Moving from Trendy to Transformative Social-Emotional Learning presents a diverse collection of chapters that discuss authentic and contextualized equity and justice models that are focused on the possibilities of transformative SEL programming. The book’s primary focus is on innovative and creative methodologies and practices that aspiring and practicing educators can use right away. Because the editors and contributors are former or current PreK-12 practitioners and/or educational scholars, this book is written for a broad educational audience. Directed to both preservice and practicing teachers across PreK-12 grade levels, school types, and geographic regions looking to improve their practice, the text provides entry points for transforming the SEL landscape in favor of liberatory, justice-based, and equitable practices.
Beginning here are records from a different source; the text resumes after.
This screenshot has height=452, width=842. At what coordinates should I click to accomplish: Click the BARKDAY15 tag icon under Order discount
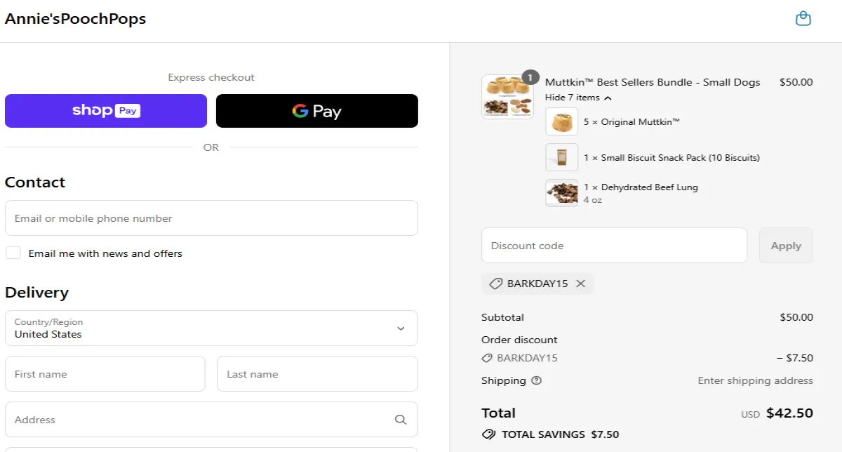[x=487, y=358]
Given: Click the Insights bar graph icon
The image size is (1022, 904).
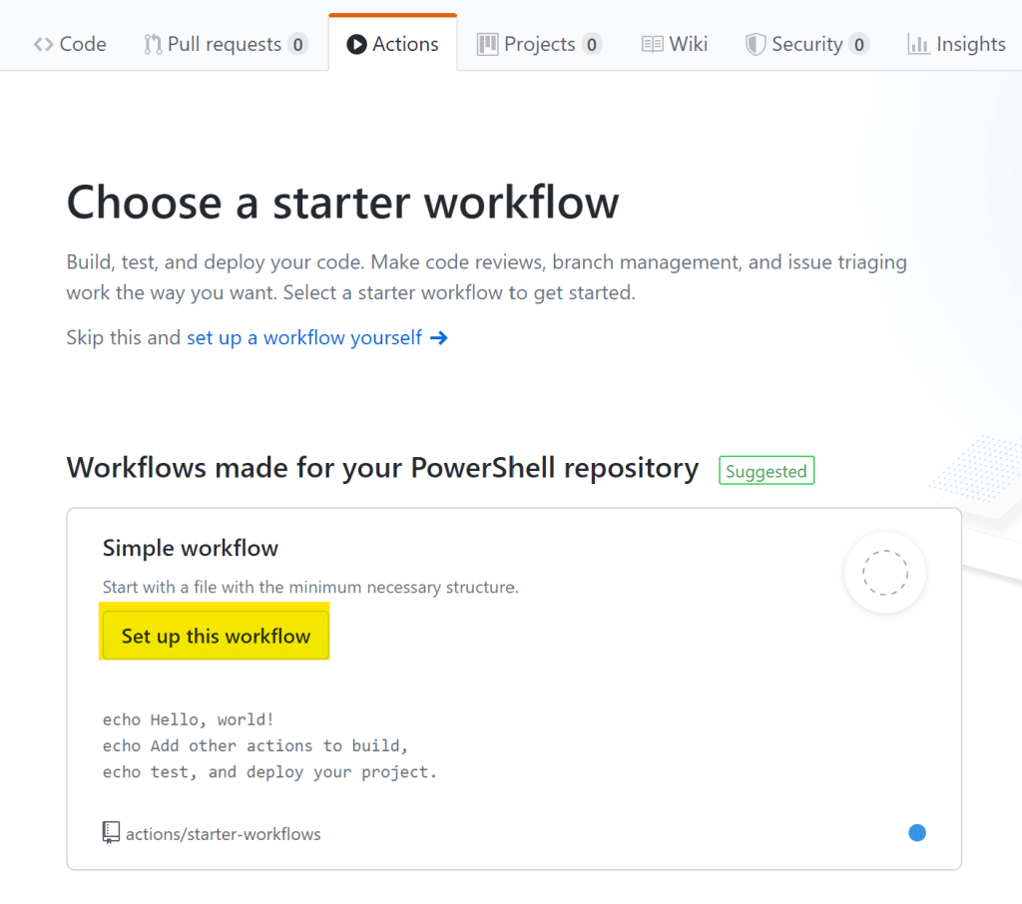Looking at the screenshot, I should (918, 45).
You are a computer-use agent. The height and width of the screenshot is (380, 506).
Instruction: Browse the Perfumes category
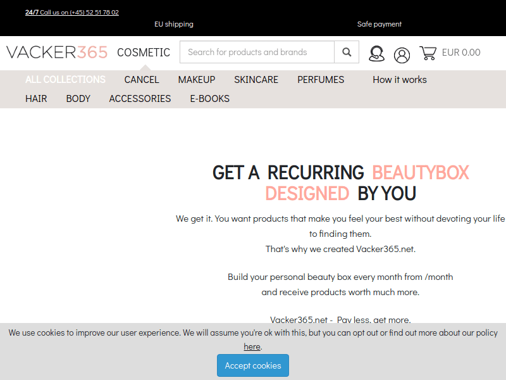pos(321,80)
Additionally, this book is ideal for teacher and administrator preparation programs, as well as PreK-12 professional development, because it guides readers through theoretical and empirical discussions, punctuated by hands-on applications that enable real-time application, and concludes with interactive features, including case studies, extension activities, and discussion prompts.
Specific topics include enacting culturally-relevant SEL; addressing youth mental health through cultivating authentic belonging and mindfulness in classrooms; equitable SEL curricular and pedagogical practices; developing adult SEL; culturally-grounded identity development, ensuring safe environments for building identity and relationships; and SEL in teacher education and mentorship.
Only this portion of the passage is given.